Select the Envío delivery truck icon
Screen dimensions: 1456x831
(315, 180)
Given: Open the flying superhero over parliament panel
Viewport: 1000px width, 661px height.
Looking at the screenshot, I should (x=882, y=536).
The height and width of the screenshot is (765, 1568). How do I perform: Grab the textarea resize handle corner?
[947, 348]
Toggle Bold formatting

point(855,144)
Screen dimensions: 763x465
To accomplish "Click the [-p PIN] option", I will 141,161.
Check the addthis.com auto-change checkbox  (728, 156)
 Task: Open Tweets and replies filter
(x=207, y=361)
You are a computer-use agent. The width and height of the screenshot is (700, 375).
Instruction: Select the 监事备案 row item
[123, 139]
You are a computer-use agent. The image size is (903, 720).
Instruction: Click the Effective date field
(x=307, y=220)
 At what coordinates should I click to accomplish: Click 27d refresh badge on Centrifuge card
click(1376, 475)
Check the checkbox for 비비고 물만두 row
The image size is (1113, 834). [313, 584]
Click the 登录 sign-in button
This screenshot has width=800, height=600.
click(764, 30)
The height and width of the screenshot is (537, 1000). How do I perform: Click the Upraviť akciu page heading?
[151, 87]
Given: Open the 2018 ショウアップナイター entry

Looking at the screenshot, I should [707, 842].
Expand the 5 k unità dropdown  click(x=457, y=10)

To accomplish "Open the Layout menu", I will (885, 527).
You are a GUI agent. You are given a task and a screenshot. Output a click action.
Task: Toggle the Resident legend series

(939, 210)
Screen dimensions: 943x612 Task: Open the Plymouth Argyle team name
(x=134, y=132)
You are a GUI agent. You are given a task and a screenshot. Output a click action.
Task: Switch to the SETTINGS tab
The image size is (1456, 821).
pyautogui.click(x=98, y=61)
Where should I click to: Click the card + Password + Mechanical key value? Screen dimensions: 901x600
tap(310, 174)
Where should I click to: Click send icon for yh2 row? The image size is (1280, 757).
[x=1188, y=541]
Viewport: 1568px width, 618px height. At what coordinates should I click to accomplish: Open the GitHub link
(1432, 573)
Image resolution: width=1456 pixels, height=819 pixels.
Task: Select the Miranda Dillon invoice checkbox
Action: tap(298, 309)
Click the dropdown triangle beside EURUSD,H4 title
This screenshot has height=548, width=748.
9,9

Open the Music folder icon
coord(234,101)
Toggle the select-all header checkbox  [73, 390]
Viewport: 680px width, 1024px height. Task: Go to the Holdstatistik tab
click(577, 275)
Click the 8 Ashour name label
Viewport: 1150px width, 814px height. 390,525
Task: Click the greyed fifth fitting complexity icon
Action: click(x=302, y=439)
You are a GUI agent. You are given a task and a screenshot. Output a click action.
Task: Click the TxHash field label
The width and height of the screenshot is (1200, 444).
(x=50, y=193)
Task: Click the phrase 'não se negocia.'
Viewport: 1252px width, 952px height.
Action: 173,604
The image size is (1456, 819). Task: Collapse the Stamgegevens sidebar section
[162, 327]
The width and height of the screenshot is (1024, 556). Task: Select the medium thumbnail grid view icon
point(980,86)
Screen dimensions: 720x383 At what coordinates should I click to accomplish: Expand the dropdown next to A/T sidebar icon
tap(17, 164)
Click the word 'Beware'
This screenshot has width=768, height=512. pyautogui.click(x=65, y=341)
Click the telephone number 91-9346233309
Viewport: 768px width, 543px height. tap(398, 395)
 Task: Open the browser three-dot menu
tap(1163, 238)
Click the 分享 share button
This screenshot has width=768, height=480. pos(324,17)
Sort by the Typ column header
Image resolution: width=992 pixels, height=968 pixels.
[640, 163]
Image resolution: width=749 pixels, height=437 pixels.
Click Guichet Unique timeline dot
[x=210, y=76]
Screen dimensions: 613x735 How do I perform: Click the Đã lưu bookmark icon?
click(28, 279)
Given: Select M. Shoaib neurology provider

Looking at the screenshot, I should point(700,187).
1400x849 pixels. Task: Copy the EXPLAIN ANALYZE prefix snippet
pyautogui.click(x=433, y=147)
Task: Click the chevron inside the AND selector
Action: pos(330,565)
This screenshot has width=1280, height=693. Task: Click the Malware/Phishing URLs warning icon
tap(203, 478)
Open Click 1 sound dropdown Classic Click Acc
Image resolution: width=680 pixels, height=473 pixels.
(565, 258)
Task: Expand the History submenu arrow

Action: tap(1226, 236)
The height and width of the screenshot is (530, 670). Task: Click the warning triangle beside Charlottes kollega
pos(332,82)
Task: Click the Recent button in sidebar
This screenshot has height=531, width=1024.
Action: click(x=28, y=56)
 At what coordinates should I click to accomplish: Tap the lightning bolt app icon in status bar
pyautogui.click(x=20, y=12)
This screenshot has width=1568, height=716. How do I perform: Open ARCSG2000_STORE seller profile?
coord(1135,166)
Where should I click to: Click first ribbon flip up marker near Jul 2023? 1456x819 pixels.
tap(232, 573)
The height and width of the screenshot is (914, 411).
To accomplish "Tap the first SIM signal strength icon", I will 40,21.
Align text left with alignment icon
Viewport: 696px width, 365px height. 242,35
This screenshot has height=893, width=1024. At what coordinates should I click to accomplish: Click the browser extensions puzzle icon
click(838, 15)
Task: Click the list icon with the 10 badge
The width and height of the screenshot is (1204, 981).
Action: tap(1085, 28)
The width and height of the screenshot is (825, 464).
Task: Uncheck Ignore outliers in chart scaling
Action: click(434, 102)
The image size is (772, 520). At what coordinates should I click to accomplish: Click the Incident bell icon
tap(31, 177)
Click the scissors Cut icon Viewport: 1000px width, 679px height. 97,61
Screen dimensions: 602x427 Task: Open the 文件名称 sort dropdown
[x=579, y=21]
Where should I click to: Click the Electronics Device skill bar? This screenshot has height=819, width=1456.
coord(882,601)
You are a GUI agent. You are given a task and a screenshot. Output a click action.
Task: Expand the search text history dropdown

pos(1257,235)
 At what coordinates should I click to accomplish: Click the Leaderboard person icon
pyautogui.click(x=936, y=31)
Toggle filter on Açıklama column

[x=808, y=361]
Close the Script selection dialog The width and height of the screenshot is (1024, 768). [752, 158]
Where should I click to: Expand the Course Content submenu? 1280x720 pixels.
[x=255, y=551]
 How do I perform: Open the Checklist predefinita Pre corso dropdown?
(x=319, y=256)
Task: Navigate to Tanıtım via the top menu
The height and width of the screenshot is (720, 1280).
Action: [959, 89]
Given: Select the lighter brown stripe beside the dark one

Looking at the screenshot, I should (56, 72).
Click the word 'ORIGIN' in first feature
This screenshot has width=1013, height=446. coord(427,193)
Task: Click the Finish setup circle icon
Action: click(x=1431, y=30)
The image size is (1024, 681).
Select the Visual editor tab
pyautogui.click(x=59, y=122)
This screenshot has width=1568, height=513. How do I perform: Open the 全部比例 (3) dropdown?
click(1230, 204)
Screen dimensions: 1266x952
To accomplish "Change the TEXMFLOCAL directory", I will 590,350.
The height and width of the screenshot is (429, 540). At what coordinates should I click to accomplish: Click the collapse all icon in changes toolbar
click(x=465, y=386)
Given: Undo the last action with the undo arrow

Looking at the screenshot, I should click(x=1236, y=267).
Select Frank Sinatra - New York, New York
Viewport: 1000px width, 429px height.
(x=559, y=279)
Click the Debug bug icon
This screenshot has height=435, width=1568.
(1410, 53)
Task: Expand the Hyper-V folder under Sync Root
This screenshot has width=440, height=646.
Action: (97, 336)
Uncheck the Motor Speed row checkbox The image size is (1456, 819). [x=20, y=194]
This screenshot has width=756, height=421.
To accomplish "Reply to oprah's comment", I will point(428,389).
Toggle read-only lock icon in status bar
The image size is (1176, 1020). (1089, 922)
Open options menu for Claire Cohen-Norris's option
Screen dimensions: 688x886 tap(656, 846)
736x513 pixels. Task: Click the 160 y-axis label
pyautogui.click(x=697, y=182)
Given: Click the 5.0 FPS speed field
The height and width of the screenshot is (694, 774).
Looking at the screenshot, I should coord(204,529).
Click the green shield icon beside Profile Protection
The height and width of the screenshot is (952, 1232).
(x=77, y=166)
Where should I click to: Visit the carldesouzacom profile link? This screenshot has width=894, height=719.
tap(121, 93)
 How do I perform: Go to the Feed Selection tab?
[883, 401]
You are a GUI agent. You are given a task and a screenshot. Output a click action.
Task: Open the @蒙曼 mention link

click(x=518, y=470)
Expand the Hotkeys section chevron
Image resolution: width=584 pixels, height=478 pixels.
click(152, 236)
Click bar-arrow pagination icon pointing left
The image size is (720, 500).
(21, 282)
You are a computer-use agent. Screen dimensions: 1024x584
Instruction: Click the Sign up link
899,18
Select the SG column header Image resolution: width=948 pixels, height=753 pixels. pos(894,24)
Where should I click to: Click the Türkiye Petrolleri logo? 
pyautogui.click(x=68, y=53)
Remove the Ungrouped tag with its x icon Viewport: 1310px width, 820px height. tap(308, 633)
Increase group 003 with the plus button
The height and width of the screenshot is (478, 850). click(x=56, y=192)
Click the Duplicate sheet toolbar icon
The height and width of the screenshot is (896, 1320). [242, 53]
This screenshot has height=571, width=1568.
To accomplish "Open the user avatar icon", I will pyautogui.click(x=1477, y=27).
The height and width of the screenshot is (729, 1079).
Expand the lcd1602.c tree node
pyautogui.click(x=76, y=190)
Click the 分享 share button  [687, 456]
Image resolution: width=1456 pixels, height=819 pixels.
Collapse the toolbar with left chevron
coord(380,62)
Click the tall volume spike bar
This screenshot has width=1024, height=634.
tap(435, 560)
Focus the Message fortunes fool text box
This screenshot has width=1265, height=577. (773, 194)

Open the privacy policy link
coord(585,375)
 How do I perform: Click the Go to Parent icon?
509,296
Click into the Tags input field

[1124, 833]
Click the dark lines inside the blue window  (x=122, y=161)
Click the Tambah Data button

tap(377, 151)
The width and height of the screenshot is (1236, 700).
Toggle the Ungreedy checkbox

═══

Exercise aim ->
Copy out the lines of the records above word for word, beginning at the line that contains "Expand the Hotkeys section chevron" and ending after the line that contains "Select the SG".

Full answer ->
Expand the Hotkeys section chevron
Image resolution: width=584 pixels, height=478 pixels.
click(152, 236)
Click bar-arrow pagination icon pointing left
The image size is (720, 500).
(21, 282)
You are a computer-use agent. Screen dimensions: 1024x584
Instruction: Click the Sign up link
899,18
Select the SG column header Image resolution: width=948 pixels, height=753 pixels. pos(894,24)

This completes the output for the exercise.